Clinical Trial Details
— Status: Completed
Administrative data
NCT number |
NCT02144935 |
Other study ID # |
012014-077 |
Secondary ID |
012014-077 |
Status |
Completed |
Phase |
|
First received |
|
Last updated |
|
Start date |
May 2014 |
Est. completion date |
August 19, 2022 |
Study information
Verified date |
August 2022 |
Source |
University of Texas Southwestern Medical Center |
Contact |
n/a |
Is FDA regulated |
No |
Health authority |
|
Study type |
Observational [Patient Registry]
|
Clinical Trial Summary
Patients and families are invited to participate in an online registry and data repository
specifically for patients with transverse myelitis (TM) or acute flaccid myelitis (AFM). The
data generated in this study will come from surveys, interviews, review of medical records.

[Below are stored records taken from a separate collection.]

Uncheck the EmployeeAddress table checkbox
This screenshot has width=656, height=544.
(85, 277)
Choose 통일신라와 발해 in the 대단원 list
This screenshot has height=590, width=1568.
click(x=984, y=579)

Data from this study will be utilized to guide future clinical trials for children with an
acute case of TM or AFM. Parents and school aged children will complete an online survey 7
banks of questions. Each bundle of survey topics have 7-10 questions. We will have both the
parent and child complete a outcomes based survey within 6 months of diagnosis and invite to
participate every 4 months until study end in 2024.
Description:
Both parent and child will participate in the online questionnaires. The validated
questionnaires, PROMIS or Patient-Reported Outcomes Measurement Information System, are
blocks of 8-10 questions. 7 blocks of questions for the parent and 7 similar blocks for the
child: anxiety, depressive symptoms, fatigue, mobility, pain interference, peer
relationships, upper extremity function.
Participation via the Internet: When a child or family enters the Transverse Myelitis
Association (TMA) website, they will be directed to information about the CAPTURE study. If
the family is interested in participation, the TMA will give them the UT southwestern in
Dallas, TX research coordinator information. It is up to the parent/guardian to contact the
study staff from University Texas Southwestern. Once initial contact is complete, at the
family's request, study staff will send the consent form to the interested family. The family
will need to email or mail the consent back. Once the signed consent form is in hand, we will
send the research survey to the email the parent provides. One survey for the parent, a
separate but similar survey for a school aged child.
We will invite parents of school aged children to complete a school survey. This is a one
time only questionnaire. Ideally, the parents will complete this either 6 months or 1 year
into their child's recovery of TM/AFM.
We invite families living outside of North America to participate in the online survey. They
need to be fluent in English, same as the North American cohort.